──────── Sayfa alıntısı ────────

Dosyanın incelenmesinden, davacı kooperatifin ödediği emlak vergisi 2006 yılı 2.
taksidinin, davacı kurumun mülkiyetinde bulunan İzmir İli, Gaziemir İlçesi, ?
Mahallesi, ? Caddesinde ? pafta, ? ada, ? nolu parselde bulunan ? m² arsa ve
arsa içerisinde ? m² lik bina ile Gaziemir İlçesi, ? Mahallesi caddesinde
bulunan ? pafta, ? ada, ? nolu parselde bulunan arsaya ilişkin olduğu
anlaşılmaktadır.

──────── Sağlanan veriler ────────

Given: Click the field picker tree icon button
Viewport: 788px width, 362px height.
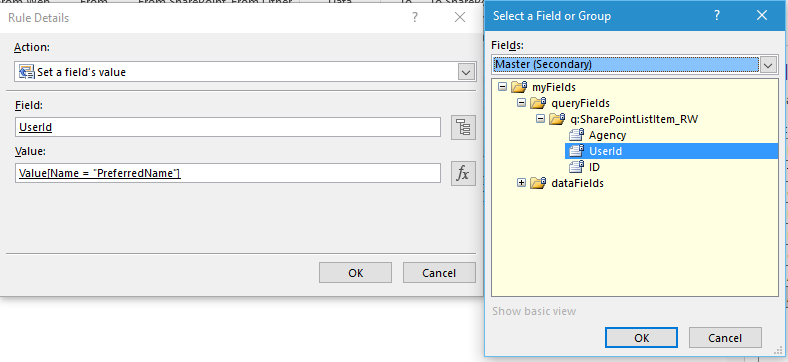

────────

• Yapılacak işlemler:
(1) Sayfa alıntısında İzmir İli'ndeki ilk taşınmazın yeri anlatılırken hangi konum ve kayıt birimleri geçiyor? İlden başlayıp parselde bitecek şekilde, metindeki sırayla listeleyin.
(2) Sayfa alıntısında "Dosyanın incelenmesinden, davacı" ifadesinden başlayıp "anlaşılmaktadır." ifadesine kadar (bu ifade de dahil) olan bölümü birebir çoğaltın.

• Çözümler:
(1)
- İl (İzmir)
- İlçe (Gaziemir)
- Mahalle
- Cadde
- Pafta
- Ada
- Parsel

(2)
Dosyanın incelenmesinden, davacı kooperatifin ödediği emlak vergisi 2006 yılı 2.
taksidinin, davacı kurumun mülkiyetinde bulunan İzmir İli, Gaziemir İlçesi, ?
Mahallesi, ? Caddesinde ? pafta, ? ada, ? nolu parselde bulunan ? m² arsa ve
arsa içerisinde ? m² lik bina ile Gaziemir İlçesi, ? Mahallesi caddesinde
bulunan ? pafta, ? ada, ? nolu parselde bulunan arsaya ilişkin olduğu
anlaşılmaktadır.